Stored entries
* * * * * * *
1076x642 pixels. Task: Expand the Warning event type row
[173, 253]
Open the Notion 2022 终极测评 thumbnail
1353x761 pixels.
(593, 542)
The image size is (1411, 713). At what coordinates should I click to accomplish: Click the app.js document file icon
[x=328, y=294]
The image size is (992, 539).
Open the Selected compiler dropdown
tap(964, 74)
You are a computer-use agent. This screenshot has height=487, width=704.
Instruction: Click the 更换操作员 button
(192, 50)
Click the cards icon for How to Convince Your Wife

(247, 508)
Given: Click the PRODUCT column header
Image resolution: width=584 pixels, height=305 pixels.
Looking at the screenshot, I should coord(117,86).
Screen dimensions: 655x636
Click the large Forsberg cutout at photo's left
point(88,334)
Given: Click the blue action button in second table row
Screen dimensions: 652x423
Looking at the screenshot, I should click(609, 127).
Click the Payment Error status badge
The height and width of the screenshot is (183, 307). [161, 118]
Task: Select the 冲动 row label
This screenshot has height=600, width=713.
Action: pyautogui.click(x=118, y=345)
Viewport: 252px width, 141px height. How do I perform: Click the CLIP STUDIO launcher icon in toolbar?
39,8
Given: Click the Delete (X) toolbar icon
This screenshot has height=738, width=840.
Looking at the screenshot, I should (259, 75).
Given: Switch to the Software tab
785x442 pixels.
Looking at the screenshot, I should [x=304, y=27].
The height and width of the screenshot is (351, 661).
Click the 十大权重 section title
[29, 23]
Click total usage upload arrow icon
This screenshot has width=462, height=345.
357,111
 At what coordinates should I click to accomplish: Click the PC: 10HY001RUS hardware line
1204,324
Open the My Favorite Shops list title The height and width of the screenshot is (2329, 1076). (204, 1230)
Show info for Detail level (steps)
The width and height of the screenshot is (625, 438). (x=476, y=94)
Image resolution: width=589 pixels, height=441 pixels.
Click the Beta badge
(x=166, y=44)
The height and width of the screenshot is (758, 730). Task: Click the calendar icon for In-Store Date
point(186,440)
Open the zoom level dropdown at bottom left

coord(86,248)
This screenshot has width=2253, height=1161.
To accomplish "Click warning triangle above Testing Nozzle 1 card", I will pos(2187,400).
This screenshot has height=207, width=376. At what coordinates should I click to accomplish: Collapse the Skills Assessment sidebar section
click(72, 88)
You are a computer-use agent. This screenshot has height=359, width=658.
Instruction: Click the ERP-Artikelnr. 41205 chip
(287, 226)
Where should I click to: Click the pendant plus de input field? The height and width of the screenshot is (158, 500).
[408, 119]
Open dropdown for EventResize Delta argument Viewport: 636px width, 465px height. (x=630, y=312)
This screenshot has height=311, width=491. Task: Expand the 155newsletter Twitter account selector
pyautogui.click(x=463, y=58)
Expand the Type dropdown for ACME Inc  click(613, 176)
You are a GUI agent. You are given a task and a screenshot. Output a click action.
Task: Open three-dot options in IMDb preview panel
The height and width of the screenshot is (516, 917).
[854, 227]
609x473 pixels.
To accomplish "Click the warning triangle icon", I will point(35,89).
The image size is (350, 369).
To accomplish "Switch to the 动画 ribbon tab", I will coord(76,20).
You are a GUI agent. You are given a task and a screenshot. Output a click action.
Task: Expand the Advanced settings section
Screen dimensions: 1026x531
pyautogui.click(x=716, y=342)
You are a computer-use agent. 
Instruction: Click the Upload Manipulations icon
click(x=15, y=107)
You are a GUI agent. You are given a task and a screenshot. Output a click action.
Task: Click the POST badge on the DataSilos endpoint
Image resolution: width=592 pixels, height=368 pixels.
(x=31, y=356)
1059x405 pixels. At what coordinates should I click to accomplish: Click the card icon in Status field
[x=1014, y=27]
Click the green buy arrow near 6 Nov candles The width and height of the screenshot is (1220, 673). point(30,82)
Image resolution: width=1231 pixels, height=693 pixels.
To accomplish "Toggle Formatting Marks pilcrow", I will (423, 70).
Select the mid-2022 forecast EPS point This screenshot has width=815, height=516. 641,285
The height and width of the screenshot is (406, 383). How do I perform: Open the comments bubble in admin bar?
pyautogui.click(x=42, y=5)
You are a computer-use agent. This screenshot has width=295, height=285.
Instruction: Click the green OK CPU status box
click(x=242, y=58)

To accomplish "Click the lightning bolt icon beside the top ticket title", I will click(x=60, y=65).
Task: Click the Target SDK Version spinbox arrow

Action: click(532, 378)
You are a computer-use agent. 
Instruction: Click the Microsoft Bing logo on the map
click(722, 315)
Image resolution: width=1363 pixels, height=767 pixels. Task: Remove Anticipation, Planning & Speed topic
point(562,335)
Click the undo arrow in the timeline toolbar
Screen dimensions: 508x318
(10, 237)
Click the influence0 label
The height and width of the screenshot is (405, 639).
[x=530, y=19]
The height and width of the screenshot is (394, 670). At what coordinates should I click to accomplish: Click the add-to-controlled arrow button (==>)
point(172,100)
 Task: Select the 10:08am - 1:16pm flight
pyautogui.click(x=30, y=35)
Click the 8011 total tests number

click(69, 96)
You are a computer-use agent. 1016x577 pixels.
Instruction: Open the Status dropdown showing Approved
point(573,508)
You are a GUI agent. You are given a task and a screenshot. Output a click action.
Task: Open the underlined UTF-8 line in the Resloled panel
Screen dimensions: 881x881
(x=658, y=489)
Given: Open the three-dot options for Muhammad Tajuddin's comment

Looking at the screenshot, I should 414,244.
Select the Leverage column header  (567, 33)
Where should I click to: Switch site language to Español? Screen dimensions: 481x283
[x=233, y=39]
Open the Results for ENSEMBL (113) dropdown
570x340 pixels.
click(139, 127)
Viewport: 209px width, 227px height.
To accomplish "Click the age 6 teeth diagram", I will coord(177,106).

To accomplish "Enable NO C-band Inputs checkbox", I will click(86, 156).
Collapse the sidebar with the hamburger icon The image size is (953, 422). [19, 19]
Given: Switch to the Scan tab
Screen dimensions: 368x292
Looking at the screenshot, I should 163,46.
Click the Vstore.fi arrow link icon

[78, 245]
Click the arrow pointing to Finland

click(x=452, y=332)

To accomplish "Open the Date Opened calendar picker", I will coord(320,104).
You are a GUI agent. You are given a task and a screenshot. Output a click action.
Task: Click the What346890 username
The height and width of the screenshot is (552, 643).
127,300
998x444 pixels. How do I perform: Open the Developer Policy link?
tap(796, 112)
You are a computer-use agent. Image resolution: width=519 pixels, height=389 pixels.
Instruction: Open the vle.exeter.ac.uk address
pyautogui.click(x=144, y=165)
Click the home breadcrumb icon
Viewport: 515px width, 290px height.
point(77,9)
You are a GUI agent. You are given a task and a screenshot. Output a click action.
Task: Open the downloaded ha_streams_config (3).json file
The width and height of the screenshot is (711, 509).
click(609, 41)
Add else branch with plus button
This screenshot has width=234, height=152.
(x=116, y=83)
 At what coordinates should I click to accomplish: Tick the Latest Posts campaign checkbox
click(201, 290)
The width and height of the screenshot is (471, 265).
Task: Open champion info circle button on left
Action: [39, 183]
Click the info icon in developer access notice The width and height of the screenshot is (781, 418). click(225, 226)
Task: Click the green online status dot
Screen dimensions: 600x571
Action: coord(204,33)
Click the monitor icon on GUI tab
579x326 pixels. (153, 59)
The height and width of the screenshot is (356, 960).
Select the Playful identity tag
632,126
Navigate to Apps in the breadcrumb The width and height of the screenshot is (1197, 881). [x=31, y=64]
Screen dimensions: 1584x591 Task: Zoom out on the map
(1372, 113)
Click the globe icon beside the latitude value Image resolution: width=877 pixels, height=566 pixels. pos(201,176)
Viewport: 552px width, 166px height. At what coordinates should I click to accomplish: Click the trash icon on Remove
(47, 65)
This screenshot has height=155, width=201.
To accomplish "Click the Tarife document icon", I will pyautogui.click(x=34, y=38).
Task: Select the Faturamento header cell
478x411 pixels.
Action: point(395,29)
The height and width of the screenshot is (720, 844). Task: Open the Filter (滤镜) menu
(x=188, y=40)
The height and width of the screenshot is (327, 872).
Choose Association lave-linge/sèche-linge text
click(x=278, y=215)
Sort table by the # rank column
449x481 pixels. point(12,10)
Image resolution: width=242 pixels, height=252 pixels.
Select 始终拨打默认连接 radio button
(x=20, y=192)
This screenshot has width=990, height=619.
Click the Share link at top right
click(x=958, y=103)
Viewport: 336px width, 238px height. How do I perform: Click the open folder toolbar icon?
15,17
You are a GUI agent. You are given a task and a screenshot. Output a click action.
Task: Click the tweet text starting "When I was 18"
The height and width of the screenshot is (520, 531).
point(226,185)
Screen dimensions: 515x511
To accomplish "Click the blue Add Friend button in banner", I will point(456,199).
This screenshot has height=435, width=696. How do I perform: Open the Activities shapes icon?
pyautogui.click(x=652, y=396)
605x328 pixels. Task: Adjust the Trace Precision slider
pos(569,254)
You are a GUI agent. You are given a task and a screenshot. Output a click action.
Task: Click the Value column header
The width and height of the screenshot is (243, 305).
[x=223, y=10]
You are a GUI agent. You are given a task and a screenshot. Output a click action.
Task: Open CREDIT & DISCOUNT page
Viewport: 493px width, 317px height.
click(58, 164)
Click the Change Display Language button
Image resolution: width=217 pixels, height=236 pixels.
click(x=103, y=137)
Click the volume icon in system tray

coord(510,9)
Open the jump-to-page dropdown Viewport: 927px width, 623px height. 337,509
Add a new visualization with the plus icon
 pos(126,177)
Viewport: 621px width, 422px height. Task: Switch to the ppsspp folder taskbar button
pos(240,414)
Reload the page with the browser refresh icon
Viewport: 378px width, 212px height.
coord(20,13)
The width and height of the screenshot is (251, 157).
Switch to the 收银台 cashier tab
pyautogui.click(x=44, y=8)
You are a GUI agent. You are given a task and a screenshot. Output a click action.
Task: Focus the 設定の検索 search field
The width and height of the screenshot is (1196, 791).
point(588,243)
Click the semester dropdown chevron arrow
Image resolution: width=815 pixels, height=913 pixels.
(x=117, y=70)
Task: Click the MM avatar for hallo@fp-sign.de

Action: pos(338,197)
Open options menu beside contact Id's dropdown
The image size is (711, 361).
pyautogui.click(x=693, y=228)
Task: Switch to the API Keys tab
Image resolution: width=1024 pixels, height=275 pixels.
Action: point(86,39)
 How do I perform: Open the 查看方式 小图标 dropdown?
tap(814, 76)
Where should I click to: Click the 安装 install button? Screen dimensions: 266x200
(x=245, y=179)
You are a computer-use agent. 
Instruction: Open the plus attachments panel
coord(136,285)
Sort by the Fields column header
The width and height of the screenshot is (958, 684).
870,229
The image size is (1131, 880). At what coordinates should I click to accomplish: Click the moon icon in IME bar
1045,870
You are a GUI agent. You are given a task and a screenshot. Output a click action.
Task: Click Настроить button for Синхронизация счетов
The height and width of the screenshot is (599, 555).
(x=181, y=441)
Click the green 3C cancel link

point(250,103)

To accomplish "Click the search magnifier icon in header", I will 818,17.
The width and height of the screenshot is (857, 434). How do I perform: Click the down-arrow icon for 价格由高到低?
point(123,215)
* * * * * * *
**Exercise aim**
Rewrite the part of the records that opens with the line containing "How do I perform: Open the 查看方式" and runs through the end of the records, changing "dropdown" to "menu" and leaving everything else as it is.

**Answer to the problem**
 How do I perform: Open the 查看方式 小图标 menu?
tap(814, 76)
Where should I click to: Click the 安装 install button? Screen dimensions: 266x200
(x=245, y=179)
You are a computer-use agent. 
Instruction: Open the plus attachments panel
coord(136,285)
Sort by the Fields column header
The width and height of the screenshot is (958, 684).
870,229
The image size is (1131, 880). At what coordinates should I click to accomplish: Click the moon icon in IME bar
1045,870
You are a GUI agent. You are given a task and a screenshot. Output a click action.
Task: Click Настроить button for Синхронизация счетов
The height and width of the screenshot is (599, 555).
(x=181, y=441)
Click the green 3C cancel link

point(250,103)

To accomplish "Click the search magnifier icon in header", I will 818,17.
The width and height of the screenshot is (857, 434). How do I perform: Click the down-arrow icon for 价格由高到低?
point(123,215)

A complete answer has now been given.